GIVEN EXERCISE: State how many lines in the entries below contain the string "Select". Reply with the number alone.
++++++++++++++++++++
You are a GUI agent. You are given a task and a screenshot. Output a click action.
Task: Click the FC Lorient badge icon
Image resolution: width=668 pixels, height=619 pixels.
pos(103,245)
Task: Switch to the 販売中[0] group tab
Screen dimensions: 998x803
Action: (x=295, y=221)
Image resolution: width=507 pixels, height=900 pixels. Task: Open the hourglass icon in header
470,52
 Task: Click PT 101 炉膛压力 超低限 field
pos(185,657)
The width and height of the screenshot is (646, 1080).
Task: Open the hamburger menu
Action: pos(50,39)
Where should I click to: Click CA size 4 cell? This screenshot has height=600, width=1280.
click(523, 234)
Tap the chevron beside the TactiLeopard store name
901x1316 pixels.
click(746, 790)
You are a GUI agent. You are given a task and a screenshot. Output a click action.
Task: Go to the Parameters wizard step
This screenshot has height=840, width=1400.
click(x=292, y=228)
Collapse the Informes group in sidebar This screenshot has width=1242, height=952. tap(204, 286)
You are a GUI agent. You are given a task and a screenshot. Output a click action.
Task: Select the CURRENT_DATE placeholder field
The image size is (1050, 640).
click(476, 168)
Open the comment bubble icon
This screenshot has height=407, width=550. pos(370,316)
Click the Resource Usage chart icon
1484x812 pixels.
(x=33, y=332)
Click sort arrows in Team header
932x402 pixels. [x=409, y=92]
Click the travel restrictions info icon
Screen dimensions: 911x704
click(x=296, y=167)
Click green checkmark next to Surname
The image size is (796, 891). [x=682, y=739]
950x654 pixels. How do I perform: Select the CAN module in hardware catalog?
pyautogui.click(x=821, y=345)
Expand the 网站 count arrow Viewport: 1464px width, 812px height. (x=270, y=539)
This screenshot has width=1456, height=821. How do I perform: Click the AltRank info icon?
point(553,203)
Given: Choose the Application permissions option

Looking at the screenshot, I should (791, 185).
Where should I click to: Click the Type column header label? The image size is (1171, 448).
++++++++++++++++++++
THE OUTPUT: 2